## TEXT SECTION
** BEGIN **

Ionic polarization engineering of polymeric carbon nitride toward efficient H2O2 photosynthesis

  • 1.

    International Collaborative Laboratory of 2D Materials for Optoelectronic Science & Technology, Institute of Microscale Optoelectronics, Shenzhen University, Shenzhen 518060, Guangdong Province, China

  • 2.

    Research Center of Nano Science and Technology, Shanghai University, Shanghai 200444, China

  • 3.

** END **

## THE REQUEST
Answer these questions about the header:
1. What material does the title say undergoes ionic polarization engineering?
2. Which institute at Shenzhen University is listed in the first affiliation?
3. In which city is the Research Center of Nano Science and Technology located?
Rely only on the header above for your answers.

## DATASET EXCERPT
** BEGIN **

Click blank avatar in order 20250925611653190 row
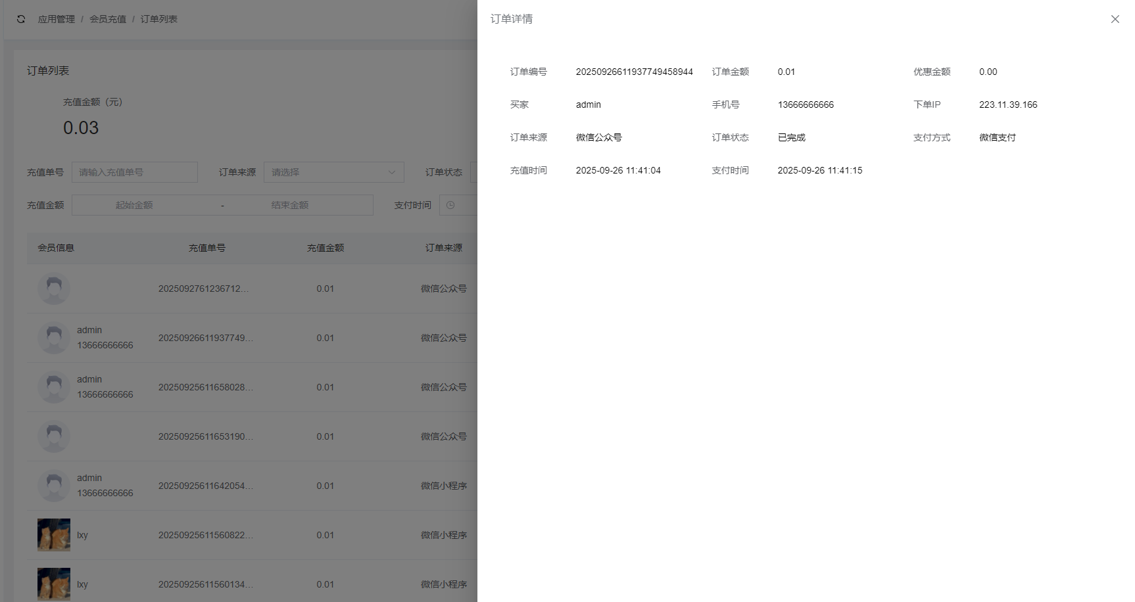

** END **

## EXERCISE SOLUTION
1. Polymeric carbon nitride
2. The Institute of Microscale Optoelectronics
3. Shanghai